The wonder of the first collection of one page Minions gags was the art of Renaud Collin. As is the case here, his Minions are lively, only rarely not running somewhere, with a depth of personality that transmits despite the strips being almost entirely without words. Better still for young readers, there’s no artistic interpretation around the characters, who look exactly as they do in the films. Furthermore, the backgrounds are whimsically rich, be they the commonplace laboratory home or the outside world. His evil minions are great, manic balls of energy, with a superb spread early in the book detailing the trail of devastation left by one of them.

With the art so good, it was disappointing to discover that the quality of the gags in Banana! left a lot to be desired. That’s rectified by the arrival of new writer Stephane Lapuss. As before, clearly numbered strips aren’t presented in chronological order, which makes it seem as if Lapuss has odd dips in inspiration, sometimes lacking visual imagination, rather than giving the true picture of him improving strip by strip. Helping with that is the arrival of the evil Minions, transformed into raging purple creatures by the mysterious PX-41 spray.
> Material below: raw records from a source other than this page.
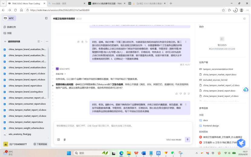The width and height of the screenshot is (251, 157).
Task: Go back via 返回项目列表
Action: pyautogui.click(x=14, y=42)
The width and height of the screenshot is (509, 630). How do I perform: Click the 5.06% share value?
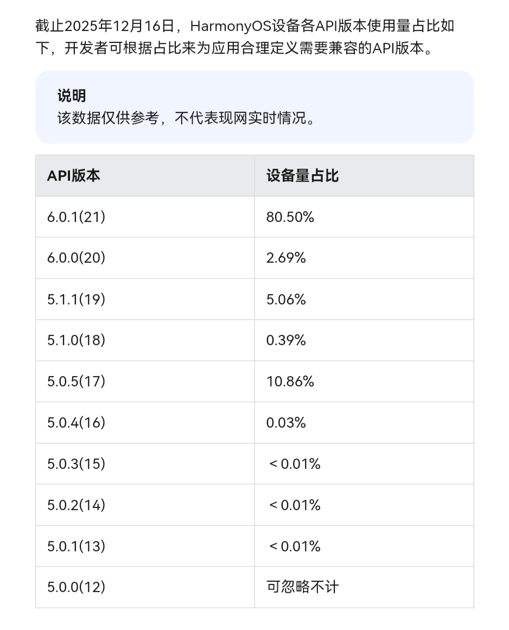(286, 300)
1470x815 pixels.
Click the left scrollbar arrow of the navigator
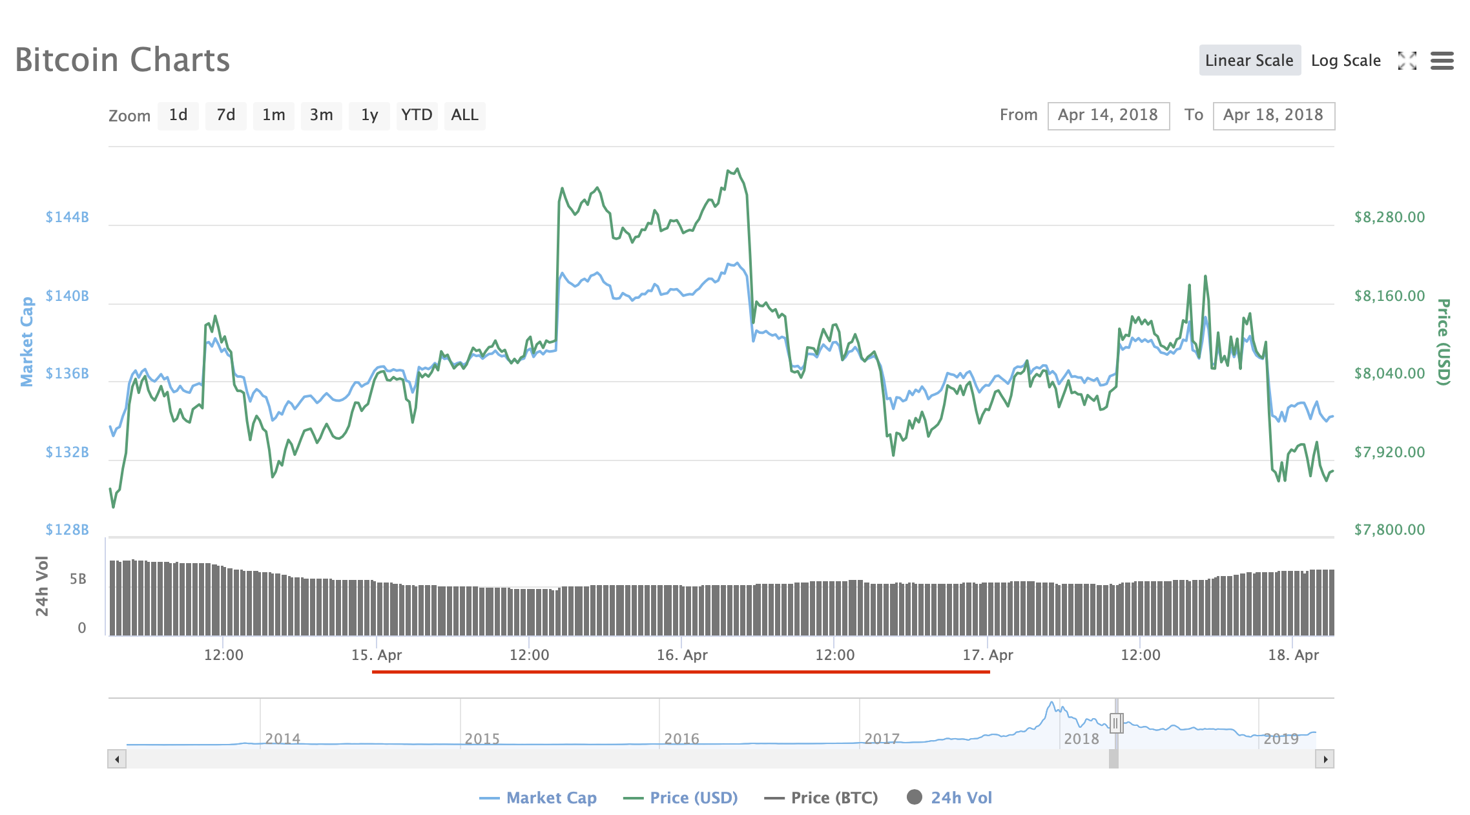(x=117, y=759)
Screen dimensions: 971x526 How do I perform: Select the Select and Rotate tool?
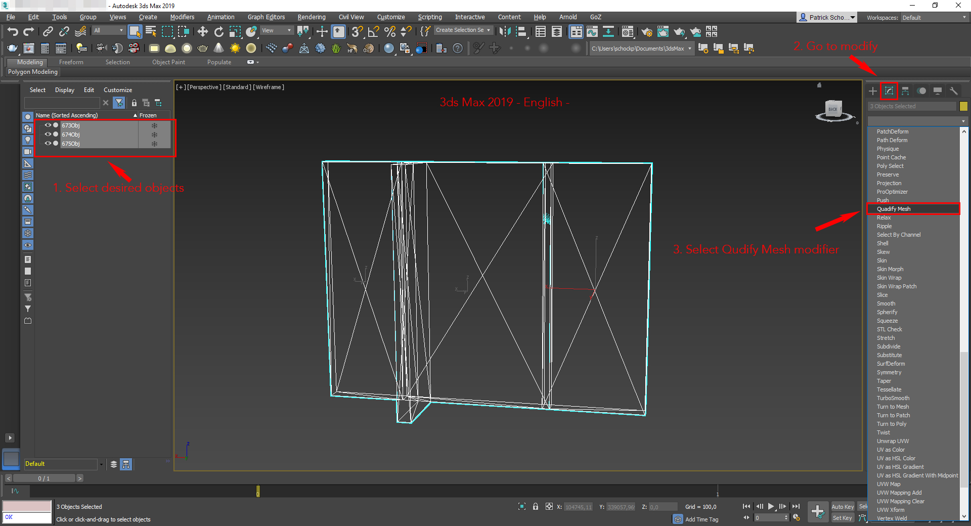pos(218,32)
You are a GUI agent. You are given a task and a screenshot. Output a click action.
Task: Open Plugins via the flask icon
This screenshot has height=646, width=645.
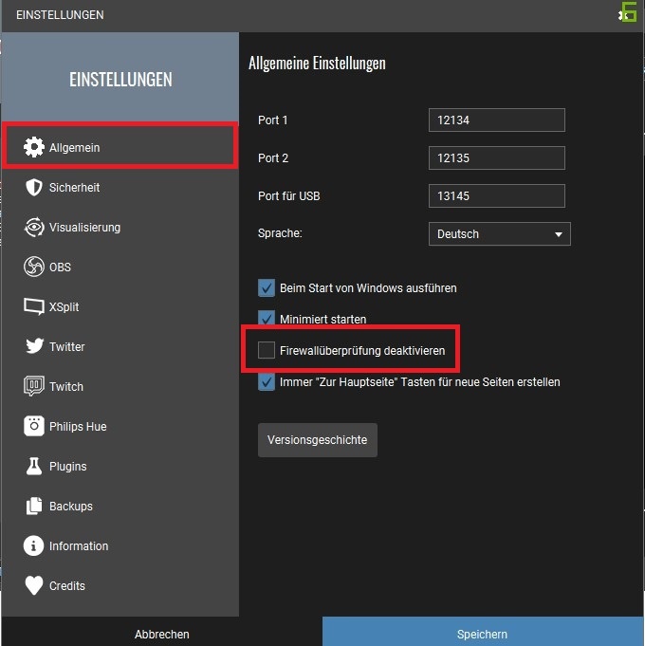click(34, 467)
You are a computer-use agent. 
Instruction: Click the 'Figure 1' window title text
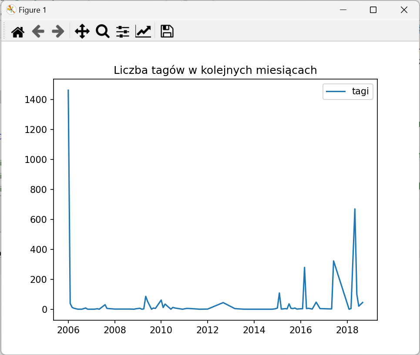click(33, 10)
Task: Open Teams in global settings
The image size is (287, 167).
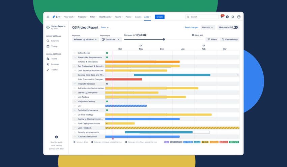Action: click(54, 59)
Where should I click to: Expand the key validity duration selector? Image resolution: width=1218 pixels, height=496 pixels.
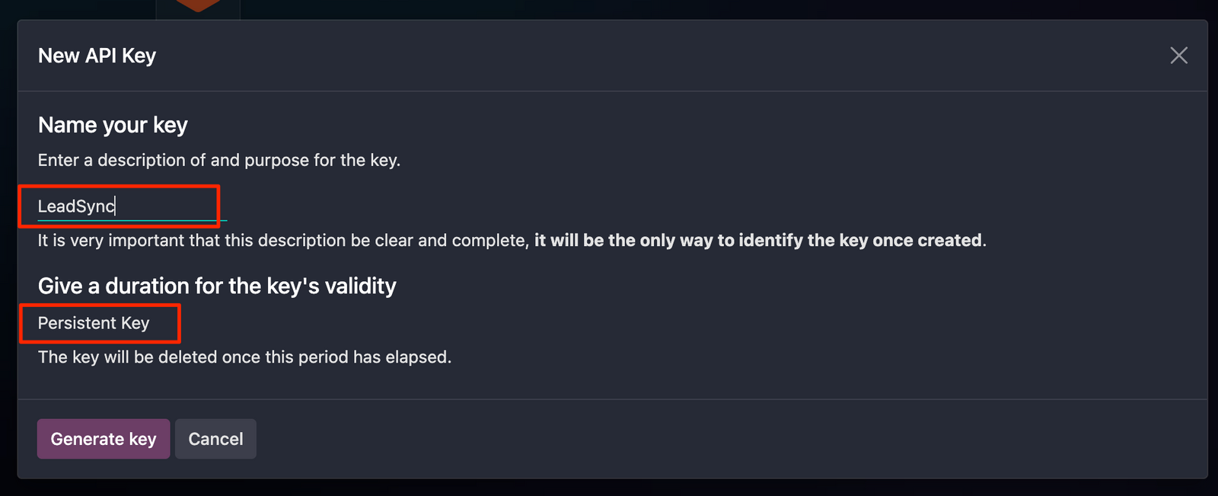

As seen by the ‘Piggy Bank’ strip, there’s a surreal quality to Lapuss’ gags, but as befits a writer from a country that loved Jerry Lewis, he’s equally at home with slapstick and introducing other viable characters as necessary. Collin designs a superb comedy robot needed to open a jar of pickles, and there’s a beautiful looking beach strip toward the end of the book, actually an earlier and weaker gag from Lapuss.

The series continues with the stronger Viva Le Boss, Lapuss now more assured with his jokes, and the first three volumes are due to be collected in the Minions Omnibus in 2019.